# Excerpted passage:
_ _ _ _ _ _ _

# Limehouse Link Tunnel



## ROG350Z (Jun 15, 2008)

Anyone got flashed and not got NIP since they put in the new cameras....? Internet suggests they are the very latest cameras in UK and can spit out fins in 24 hours and very tightly controlled speed limits?

Did Miss Banzai Tunnel run last night and got flashed - 3AM and not another car on the road and just forgot the one by the 5 lane slip road junction was there and now very long 14 days ;-( Might well be bye bye GT-R......


----------



## Kadir (Mar 23, 2008)

Whoopsie.

That Limehouse Link and its cameras are notorious. 

It would be just a fine right and no penalty points? Or am I mistaken? 

I think I am getting mixed up with bus lane infringements.


----------



## ROG350Z (Jun 15, 2008)

Kadir said:


> Whoopsie.
> 
> That Limehouse Link and its cameras are notorious.
> 
> ...


Jail?


----------



## Kadir (Mar 23, 2008)

Maybe if your hands were not on the steering wheel at the time and you were captured instead not only speeding but fondling the two ladies in your Avatar.. LOL.


----------



## ROG350Z (Jun 15, 2008)

Kadir said:


> Maybe if your hands were not on the steering wheel at the time and you were captured instead not only speeding but fondling the two ladies in your Avatar.. LOL.


Nope just one lady with me - she loves the car too but no fondling (at least that would have made me happy) 14 days of misery now and not actually going home until the last day of the 14 so will have all mail waiting for me ;-(


----------



## Cliff J (Jan 8, 2008)

I saw you last night Rog. I was working on traffic lights down the Highway, on the approach to the Limehouse link tunnel. I was parked on my white Mondeo in the centre of the road with a colleague in a van, then we moved to the BP garage/McDonalds to watch the cars with a coffee as we could see people thought we might be the police and were slowing right down before getting to us


----------



## ROG350Z (Jun 15, 2008)

Cliff J said:


> I saw you last night Rog. I was working on traffic lights down the Highway, on the approach to the Limehouse link tunnel. I was parked on my white Mondeo in the centre of the road with a colleague in a van, then we moved to the BP garage/McDonalds to watch the cars with a coffee as we could see people thought we might be the police and were slowing right down before getting to us


Hi - met lots of people last night sorry we didn't get to hook up. Police were out in force but generally the ones I spoke to were spot on - one guy got pulled in and Evo I saw but generally everybody was really well behaved and was a great atmosphere.


----------



## Cliff J (Jan 8, 2008)

_ _ _ _ _ _ _

# What is asked:
In the Limehouse Link Tunnel thread:
(a) At what time did ROG350Z get flashed on the tunnel run?
(b) What car was Cliff J parked in while working on the traffic lights?
(c) Where did Cliff J and a colleague move to so they could watch the cars?

# Records shown:
_ _ _ _ _ _ _

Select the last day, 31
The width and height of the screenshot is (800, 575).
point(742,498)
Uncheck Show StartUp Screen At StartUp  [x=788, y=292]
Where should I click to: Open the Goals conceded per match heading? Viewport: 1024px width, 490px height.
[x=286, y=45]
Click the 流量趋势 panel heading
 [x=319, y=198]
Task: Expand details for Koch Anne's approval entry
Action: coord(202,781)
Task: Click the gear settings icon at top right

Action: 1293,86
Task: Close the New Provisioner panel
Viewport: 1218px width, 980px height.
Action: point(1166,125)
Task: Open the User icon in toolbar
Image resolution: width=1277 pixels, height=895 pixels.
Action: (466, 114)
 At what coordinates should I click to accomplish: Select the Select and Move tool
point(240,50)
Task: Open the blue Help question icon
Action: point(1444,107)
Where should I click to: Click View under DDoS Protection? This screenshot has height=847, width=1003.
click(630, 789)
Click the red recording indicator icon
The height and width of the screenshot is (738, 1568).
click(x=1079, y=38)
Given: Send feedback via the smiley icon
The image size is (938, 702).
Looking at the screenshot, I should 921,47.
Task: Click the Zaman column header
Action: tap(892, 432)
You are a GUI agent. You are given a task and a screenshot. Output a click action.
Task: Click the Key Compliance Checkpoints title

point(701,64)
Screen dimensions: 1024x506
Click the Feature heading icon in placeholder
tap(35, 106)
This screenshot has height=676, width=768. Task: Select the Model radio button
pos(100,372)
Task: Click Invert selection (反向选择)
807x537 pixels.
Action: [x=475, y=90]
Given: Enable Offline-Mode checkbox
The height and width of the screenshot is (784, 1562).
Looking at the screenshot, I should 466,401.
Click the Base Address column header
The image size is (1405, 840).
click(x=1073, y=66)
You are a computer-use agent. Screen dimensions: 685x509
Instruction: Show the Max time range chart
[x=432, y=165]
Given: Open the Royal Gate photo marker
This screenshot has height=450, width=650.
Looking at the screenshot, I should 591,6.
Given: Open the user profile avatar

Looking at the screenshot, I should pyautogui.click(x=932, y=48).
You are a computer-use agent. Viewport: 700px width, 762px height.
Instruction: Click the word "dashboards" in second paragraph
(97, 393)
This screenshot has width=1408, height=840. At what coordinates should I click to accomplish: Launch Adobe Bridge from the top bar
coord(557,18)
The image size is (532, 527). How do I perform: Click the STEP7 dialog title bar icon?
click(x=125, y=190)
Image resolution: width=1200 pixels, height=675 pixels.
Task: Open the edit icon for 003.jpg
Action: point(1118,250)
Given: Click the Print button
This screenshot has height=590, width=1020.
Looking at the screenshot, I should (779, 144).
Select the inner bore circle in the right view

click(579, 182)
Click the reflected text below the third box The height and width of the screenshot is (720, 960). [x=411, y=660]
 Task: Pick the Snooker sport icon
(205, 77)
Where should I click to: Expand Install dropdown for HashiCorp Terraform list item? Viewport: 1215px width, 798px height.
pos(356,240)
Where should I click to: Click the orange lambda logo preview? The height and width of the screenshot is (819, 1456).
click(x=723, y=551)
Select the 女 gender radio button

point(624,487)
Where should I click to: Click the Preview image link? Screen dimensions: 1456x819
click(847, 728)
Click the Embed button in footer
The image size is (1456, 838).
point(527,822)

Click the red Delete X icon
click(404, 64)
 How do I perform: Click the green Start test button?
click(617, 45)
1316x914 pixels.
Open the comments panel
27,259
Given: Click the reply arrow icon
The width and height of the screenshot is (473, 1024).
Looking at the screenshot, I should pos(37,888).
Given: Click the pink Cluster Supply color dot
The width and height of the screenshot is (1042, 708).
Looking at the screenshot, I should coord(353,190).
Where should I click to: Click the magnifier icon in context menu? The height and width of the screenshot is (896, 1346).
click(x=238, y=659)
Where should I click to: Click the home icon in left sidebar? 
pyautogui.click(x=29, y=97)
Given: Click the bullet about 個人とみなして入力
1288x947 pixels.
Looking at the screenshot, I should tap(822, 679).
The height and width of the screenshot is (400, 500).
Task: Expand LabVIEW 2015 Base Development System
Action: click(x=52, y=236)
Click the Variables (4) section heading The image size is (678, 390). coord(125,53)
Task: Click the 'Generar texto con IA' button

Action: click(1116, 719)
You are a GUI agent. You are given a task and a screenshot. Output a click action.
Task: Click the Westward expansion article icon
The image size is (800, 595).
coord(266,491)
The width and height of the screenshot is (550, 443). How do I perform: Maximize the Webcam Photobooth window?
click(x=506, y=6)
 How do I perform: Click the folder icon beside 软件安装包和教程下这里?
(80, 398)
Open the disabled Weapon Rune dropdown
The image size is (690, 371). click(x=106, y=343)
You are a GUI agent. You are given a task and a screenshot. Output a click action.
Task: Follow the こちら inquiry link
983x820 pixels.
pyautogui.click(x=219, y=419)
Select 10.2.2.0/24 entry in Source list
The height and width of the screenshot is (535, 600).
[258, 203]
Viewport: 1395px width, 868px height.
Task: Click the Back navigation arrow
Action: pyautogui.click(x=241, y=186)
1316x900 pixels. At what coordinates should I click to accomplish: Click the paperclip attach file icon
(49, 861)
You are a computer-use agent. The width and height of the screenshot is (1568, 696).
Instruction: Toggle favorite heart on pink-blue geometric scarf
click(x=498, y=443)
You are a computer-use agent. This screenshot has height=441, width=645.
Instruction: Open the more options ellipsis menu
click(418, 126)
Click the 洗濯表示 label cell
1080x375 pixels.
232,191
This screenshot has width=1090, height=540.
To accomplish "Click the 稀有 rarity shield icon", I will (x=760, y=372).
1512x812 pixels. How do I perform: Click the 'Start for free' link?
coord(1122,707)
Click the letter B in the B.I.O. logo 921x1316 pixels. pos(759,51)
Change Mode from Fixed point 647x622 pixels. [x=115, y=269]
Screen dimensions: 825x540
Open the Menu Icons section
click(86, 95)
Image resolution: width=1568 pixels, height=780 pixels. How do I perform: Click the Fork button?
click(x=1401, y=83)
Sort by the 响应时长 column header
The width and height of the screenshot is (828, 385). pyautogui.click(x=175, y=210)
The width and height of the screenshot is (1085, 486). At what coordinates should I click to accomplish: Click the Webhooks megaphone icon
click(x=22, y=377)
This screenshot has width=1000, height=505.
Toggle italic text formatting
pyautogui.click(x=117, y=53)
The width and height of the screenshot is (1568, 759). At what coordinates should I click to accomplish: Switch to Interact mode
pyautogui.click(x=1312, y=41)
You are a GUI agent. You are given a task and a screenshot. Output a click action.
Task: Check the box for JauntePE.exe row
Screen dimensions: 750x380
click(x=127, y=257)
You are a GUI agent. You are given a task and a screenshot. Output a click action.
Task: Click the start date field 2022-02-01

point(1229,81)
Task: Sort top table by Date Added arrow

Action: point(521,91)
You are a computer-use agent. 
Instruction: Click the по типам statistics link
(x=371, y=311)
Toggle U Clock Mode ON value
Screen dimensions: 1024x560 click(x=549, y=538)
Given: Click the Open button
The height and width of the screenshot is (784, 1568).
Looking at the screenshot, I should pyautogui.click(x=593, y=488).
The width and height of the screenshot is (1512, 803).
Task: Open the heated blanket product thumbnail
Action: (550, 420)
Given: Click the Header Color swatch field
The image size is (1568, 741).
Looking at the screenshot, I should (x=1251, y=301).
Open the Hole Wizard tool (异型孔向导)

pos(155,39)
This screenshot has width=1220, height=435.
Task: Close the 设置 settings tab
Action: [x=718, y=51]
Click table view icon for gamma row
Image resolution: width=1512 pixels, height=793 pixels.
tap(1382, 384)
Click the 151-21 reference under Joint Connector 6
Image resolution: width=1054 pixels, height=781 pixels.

_ _ _ _ _ _ _

# Exercise solution:
(a) 3AM
(b) A white Mondeo
(c) The BP garage/McDonalds